Ahead of his appearance at TechWeek Frankfurt, Dropbox’s Marc Paczian discusses the company’s new smart workplace application
When Dropbox first launched its groundbreaking file sync and share app in March 2008, it was just over a year since Apple launched the first iPhone. Just as the iPhone heralded a now-ubiquitous feature of our daily lives – the smartphone, Dropbox represented one of the earliest examples of a SaaS application aimed squarely at improving workplace productivity.

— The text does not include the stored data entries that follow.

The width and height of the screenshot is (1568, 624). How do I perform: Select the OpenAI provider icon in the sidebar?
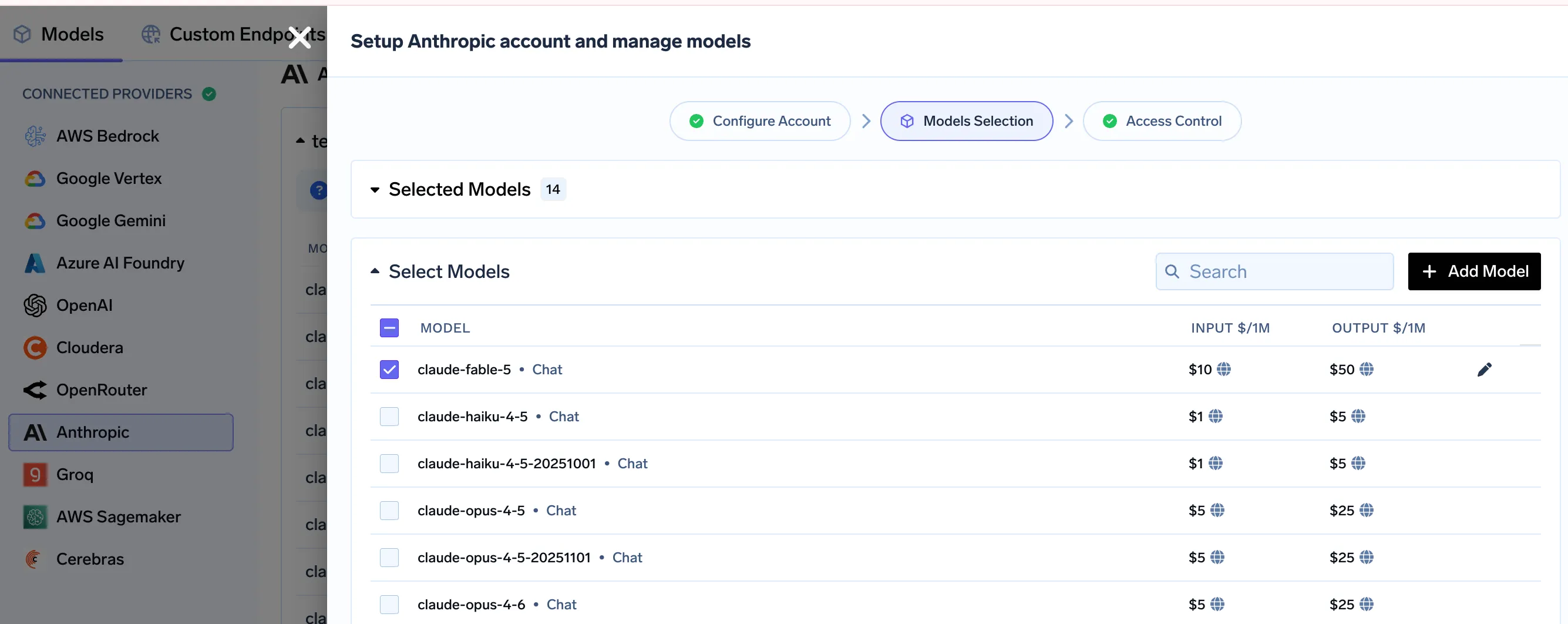pyautogui.click(x=35, y=306)
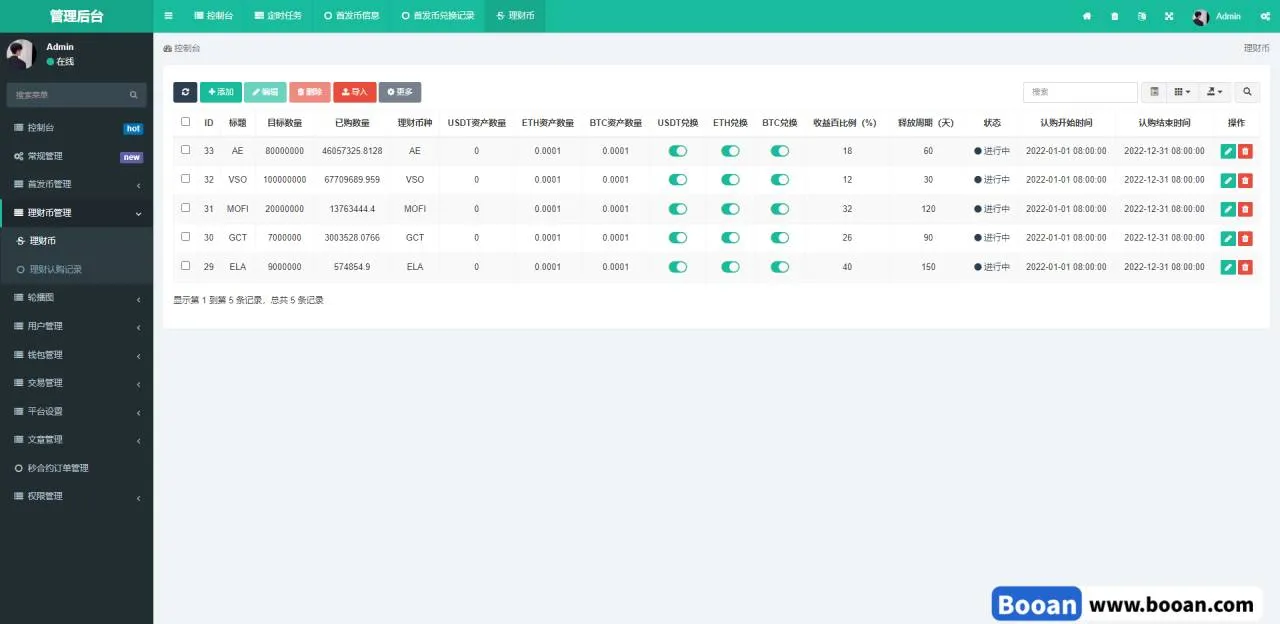This screenshot has width=1280, height=624.
Task: Open the 理财认购记录 sidebar item
Action: pos(56,270)
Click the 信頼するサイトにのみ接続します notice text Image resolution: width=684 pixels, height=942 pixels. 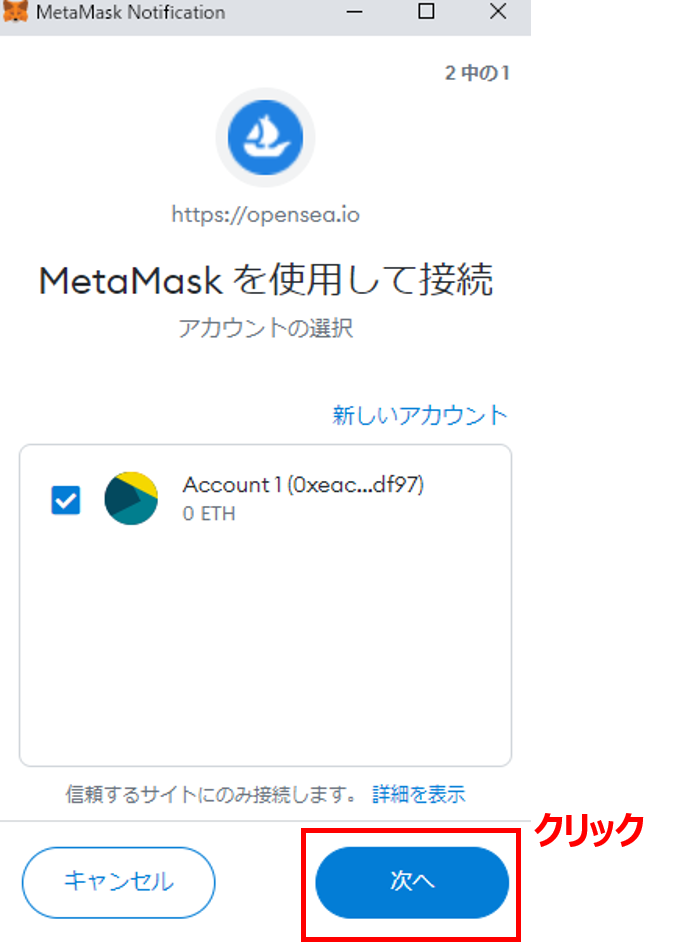(x=211, y=794)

Fast forward to the present day, and there is a bewildering assortment of cloud-based software applications vying for employee attention and promising to make their lives easier. Firms are swimming in a sea of applications and each on average relies on over 150 to stay productive, according to Okta. Because of this oversupply, productivity is, in fact, being hamstrung. Employees have hundreds of tabs open, each bombarding them with notifications and forcing them to switch environments.

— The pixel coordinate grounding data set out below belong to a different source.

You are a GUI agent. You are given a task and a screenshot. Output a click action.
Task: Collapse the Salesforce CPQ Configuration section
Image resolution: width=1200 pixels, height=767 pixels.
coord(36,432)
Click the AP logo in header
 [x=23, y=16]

There are countless studies that quantify the detrimental effect of ‘app overflow’. To take one, in 2012, McKinsey discovered that more than 60 percent of knowledge workers’ time is spent performing ‘work about work’ – including finding information, sending emails and coworker coordination. All important, but none expressing their distinguishing skills. This effectively means that for three days of the week knowledge workers are not utilising the knowledge that gets them hired to begin with.

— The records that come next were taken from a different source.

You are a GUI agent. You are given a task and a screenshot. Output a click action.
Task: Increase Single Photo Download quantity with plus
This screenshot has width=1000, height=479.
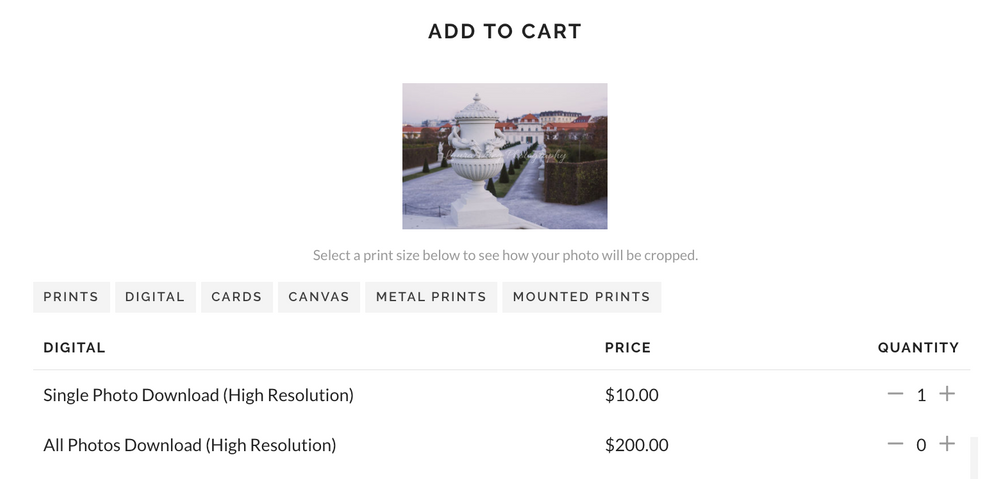click(947, 394)
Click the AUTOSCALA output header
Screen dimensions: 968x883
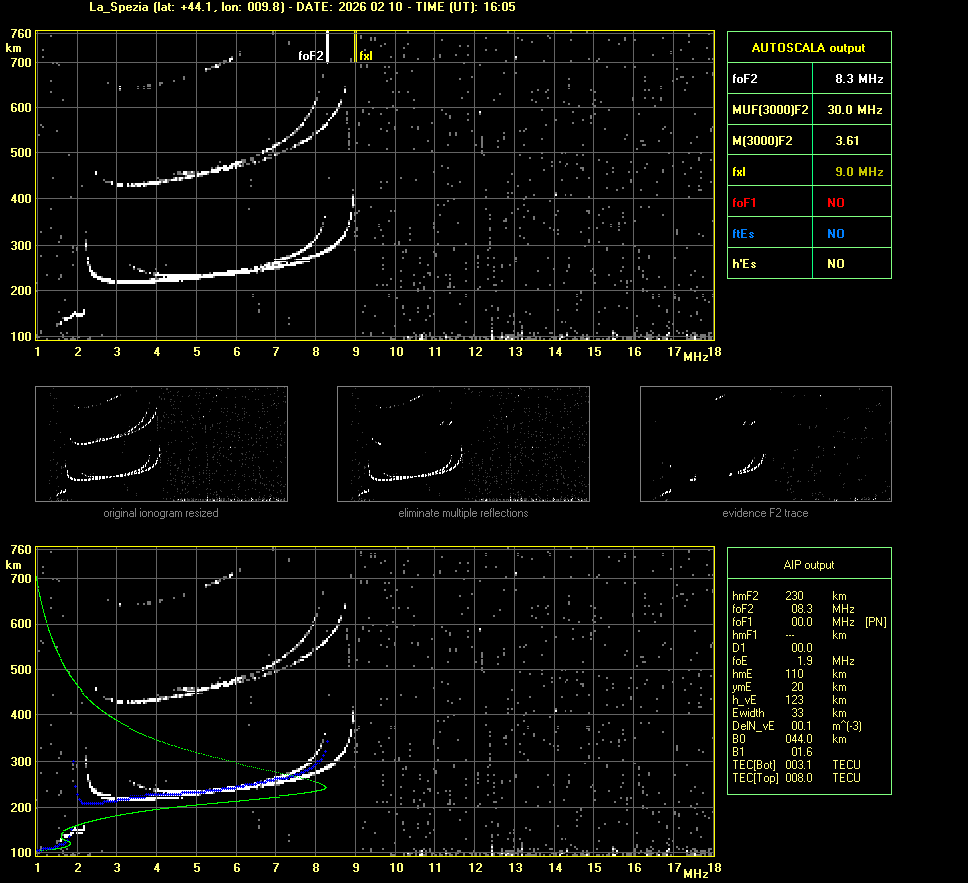[x=808, y=47]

For Dropbox, whose whole raison d’être is to improve the workplace experience, enough is enough. In a significant departure from its file hosting origins the company is entering the market with a new ‘smart workplace’ product called Dropbox Spaces, announced last month, which it hopes will consolidate today’s complexity.
“What we are saying is that we’ve reached a point where we just have to do something about it,” explains Marc Paczian, solutions architect at Dropbox.
Space for change
Spaces, also the first foreground app Dropbox has created, ultimately aims to be an intelligent alternative to Windows Explorer, integrating every workplace application in your toolkit to your files and folders (and vice versa). The application has three core elements, each serving to, as Marc says, “bring your content to life.”